→ TASK ITEM
Using the post below on converting a Clojure backend to Python, decide whether each statement agrees with it, answering yes or no and quoting the words that decide it. 1. The product owner picked Typescript as the backend language. 2. The author interacted with the AWS services through Cognitect aws-api. 3. The author chose to convert the entire Clojure backend in one shot.

→ TEXT FOR ANALYSIS
=== Begin Enclosure ===
Converting Clojure Backend to Python Using Copilot

Python and Clojure side to side

Python and Clojure side to side.

Introduction

We are building an in-house product in our unit. I was asked to create a quick proof of concept (POC) to see if it is feasible to create this kind of product. I asked if I am allowed to use what ever tools I want to build the POC as fast as possible. The product owner said yes. I chose to build a Clojure fullstack app. The application runs on AWS platform and uses several AWS services like Cognito, DynamoDB, and Bedrock. I used Cognitect aws-api to interact with those AWS services.

It was really fast to build the fullstack Clojure POC. But later on, the product owner said that we start to build the actual product, and for the product we need to use more mainstream languages. He chose Python as the language for the backend, and Typescript for the frontend. I was asked to convert the Clojure POC backend to Python. Product owner suggested that I use some generative AI tool with the conversion. I thought that this was a good idea. I would see how feasible it is to use genAI tools in that kind of conversion. This blog post describes my experiences with that conversion work.

Strategy

I had heard bad experiences regarding converting code bases from one language to another in one shot. I was experimenting converting simple Clojure functions to Python, and I realized that mostly the conversion was done pretty well, but there were small errors here are there. If there are e.g. just one error per function, that will cumulate for a big code base quite quickly. And at the end of conversion you have a new totally broken code base with the target language.

Therefore, I decided not to try to convert the whole Clojure backend code base in one shot, but to convert every Clojure function one by one, and implement unit and integration tests for each function to validate the Python function works exactly the same way as its Clojure counterpart.
=== End Enclosure ===
→ DATA SHOWN
=== Begin Enclosure ===
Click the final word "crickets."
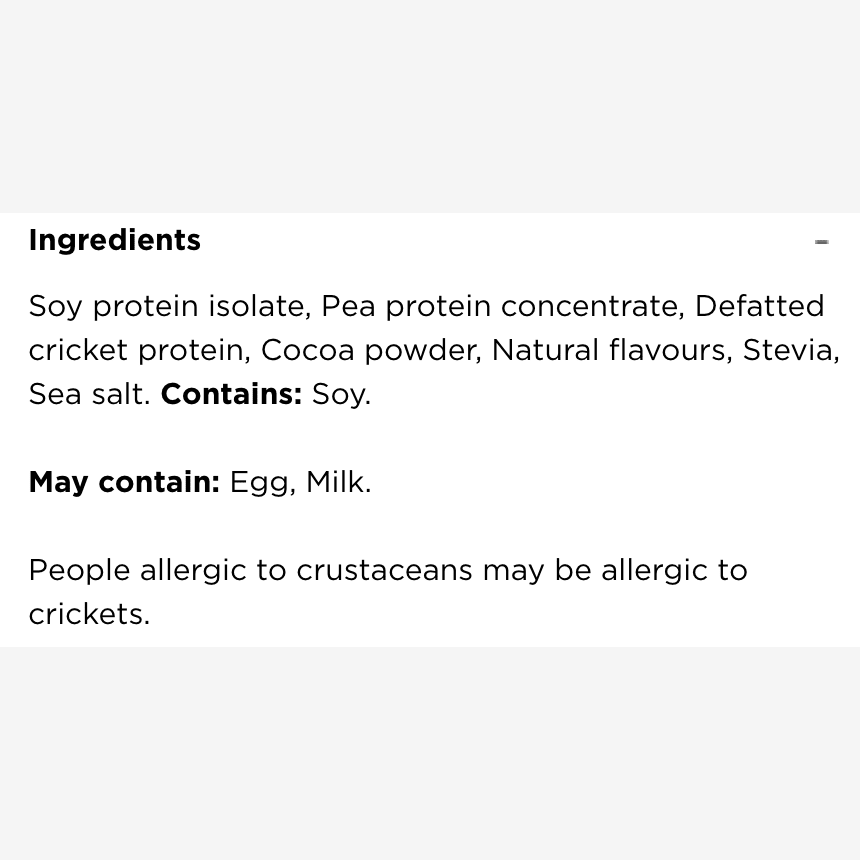 (89, 614)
=== End Enclosure ===
→ RESPONSE TO THIS TASK
1. No: "He chose Python as the language for the backend, and Typescript for the frontend."
2. Yes: "I used Cognitect aws-api to interact with those AWS services."
3. No: "I decided not to try to convert the whole Clojure backend code base in one shot"